GOAL
Rewrite the lines starting with the line containing "Screen dimensions: 429x332" and going on through the line containing "(x=38, y=50)", changing "crown icon" to "star icon" and leaving everything else as it is.

Part of a data file
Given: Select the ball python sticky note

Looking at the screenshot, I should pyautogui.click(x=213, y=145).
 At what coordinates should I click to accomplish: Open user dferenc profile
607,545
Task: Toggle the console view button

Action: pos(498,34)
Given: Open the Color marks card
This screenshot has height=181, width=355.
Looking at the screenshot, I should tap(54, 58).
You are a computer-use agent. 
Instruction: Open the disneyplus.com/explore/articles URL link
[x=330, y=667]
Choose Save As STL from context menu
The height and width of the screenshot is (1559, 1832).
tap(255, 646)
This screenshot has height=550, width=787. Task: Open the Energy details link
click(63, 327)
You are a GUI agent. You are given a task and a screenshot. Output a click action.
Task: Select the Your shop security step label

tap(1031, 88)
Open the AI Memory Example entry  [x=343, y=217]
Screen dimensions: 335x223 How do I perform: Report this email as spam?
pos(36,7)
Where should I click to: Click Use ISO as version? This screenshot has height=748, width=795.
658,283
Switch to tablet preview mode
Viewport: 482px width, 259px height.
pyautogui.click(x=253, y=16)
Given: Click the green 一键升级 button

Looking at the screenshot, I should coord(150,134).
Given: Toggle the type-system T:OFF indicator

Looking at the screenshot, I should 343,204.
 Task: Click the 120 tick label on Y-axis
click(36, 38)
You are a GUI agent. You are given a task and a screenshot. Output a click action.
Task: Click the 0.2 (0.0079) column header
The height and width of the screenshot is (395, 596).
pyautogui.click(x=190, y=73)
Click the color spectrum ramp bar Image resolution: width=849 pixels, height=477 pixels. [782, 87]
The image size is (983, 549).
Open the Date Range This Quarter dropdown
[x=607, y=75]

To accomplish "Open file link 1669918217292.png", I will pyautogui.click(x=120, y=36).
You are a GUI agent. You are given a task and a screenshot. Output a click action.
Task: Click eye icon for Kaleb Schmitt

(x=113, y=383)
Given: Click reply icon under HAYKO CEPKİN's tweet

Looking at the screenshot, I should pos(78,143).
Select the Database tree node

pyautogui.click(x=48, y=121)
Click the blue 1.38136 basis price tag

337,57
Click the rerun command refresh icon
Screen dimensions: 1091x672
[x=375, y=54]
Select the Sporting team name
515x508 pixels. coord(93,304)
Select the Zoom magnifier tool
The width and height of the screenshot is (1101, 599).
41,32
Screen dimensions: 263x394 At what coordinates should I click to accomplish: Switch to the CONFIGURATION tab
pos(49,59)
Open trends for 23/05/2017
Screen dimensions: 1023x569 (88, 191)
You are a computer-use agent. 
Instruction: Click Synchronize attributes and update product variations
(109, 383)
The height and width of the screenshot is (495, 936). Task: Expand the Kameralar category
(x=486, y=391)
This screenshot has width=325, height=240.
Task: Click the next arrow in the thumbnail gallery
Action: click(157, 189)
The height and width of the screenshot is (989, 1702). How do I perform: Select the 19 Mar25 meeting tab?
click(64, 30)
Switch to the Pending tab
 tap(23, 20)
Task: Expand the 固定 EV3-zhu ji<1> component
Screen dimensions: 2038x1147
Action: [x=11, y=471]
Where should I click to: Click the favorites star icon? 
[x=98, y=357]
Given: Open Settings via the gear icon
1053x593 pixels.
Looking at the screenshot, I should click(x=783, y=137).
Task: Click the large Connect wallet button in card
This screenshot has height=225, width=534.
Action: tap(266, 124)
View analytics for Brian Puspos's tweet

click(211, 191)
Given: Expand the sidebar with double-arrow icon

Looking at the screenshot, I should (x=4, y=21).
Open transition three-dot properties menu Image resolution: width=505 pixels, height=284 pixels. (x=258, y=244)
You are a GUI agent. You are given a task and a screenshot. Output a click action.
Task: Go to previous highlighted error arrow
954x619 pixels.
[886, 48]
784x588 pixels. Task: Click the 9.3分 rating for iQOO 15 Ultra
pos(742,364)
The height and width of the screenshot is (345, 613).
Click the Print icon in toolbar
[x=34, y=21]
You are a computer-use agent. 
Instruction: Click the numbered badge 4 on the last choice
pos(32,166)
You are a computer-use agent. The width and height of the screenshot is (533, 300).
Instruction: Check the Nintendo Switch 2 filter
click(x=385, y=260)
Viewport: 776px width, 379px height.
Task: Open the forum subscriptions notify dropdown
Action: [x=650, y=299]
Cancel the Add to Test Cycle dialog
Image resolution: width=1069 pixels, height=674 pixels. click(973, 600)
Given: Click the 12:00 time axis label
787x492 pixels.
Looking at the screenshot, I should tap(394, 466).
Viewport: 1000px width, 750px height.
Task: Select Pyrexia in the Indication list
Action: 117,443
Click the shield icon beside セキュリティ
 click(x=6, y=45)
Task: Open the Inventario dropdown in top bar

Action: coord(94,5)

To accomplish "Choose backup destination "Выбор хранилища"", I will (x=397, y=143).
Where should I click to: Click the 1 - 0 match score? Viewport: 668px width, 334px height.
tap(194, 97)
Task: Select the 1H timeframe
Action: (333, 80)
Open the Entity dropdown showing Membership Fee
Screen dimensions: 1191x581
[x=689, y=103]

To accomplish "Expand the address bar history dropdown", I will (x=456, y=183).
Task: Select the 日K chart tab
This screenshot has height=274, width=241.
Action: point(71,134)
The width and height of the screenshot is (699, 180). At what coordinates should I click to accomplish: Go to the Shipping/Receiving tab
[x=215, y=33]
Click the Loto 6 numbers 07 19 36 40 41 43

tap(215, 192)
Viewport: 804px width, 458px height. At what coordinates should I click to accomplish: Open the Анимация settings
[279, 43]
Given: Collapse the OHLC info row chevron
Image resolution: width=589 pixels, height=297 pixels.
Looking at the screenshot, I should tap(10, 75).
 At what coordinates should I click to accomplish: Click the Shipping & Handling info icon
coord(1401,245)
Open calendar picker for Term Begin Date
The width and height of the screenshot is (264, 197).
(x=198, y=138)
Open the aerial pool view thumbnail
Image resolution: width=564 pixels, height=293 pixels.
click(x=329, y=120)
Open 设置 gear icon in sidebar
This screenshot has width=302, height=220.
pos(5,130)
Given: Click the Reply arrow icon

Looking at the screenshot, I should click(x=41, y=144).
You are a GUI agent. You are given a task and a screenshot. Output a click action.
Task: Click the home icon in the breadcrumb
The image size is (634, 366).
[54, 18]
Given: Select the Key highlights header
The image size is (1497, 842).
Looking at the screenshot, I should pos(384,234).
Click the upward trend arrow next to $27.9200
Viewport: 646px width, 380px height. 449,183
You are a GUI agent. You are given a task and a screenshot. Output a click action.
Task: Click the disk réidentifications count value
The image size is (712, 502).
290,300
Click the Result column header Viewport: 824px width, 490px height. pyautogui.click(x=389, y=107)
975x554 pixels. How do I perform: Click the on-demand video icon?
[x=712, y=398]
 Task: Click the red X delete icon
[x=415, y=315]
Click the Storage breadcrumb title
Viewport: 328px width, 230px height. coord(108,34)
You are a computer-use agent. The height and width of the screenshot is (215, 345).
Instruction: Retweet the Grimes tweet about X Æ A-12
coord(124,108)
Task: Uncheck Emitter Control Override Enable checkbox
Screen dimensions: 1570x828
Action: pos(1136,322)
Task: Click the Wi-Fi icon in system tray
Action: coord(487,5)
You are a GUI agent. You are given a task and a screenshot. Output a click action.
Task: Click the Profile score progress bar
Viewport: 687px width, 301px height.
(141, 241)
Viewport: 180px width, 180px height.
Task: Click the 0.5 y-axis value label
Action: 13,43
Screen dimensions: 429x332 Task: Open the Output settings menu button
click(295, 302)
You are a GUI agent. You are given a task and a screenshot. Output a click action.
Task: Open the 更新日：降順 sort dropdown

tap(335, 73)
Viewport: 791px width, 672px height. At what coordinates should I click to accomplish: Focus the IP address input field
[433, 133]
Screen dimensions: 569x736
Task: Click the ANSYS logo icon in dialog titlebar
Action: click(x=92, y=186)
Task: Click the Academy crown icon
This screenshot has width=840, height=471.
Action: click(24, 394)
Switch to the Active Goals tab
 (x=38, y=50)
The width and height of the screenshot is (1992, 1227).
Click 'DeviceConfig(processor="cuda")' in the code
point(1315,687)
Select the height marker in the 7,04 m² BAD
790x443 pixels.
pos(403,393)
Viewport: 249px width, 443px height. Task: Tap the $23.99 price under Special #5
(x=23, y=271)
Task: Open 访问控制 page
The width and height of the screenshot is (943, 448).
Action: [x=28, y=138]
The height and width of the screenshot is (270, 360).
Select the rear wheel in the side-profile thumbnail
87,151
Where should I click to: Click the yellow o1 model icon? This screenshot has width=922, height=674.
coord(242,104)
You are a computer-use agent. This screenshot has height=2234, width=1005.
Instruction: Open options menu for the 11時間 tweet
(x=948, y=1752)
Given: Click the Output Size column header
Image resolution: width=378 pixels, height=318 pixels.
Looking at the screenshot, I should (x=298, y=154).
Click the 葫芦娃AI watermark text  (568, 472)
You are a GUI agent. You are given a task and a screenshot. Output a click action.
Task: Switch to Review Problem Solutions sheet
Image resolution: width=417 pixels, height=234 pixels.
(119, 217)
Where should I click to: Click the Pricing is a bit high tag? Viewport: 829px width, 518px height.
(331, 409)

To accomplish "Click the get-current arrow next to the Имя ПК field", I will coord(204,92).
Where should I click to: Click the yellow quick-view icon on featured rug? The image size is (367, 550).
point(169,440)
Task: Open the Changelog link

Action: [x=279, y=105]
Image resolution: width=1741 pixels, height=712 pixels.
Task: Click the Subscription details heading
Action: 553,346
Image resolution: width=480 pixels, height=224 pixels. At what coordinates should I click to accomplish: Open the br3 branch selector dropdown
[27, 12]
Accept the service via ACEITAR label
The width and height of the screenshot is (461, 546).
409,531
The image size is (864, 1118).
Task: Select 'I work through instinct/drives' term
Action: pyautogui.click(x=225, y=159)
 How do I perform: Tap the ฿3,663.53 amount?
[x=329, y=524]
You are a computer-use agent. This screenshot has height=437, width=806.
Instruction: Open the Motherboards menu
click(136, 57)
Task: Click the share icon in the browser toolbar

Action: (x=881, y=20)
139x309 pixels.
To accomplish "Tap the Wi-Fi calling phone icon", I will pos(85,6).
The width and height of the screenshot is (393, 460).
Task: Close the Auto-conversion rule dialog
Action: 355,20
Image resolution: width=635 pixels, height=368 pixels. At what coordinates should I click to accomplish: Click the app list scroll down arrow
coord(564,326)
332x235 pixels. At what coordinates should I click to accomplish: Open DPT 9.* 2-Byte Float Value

FINAL RESULT
Screen dimensions: 429x332 Task: Open the Output settings menu button
click(295, 302)
You are a GUI agent. You are given a task and a screenshot. Output a click action.
Task: Open the 更新日：降順 sort dropdown

tap(335, 73)
Viewport: 791px width, 672px height. At what coordinates should I click to accomplish: Focus the IP address input field
[433, 133]
Screen dimensions: 569x736
Task: Click the ANSYS logo icon in dialog titlebar
Action: click(x=92, y=186)
Task: Click the Academy star icon
This screenshot has width=840, height=471.
Action: click(24, 394)
Switch to the Active Goals tab
 (x=38, y=50)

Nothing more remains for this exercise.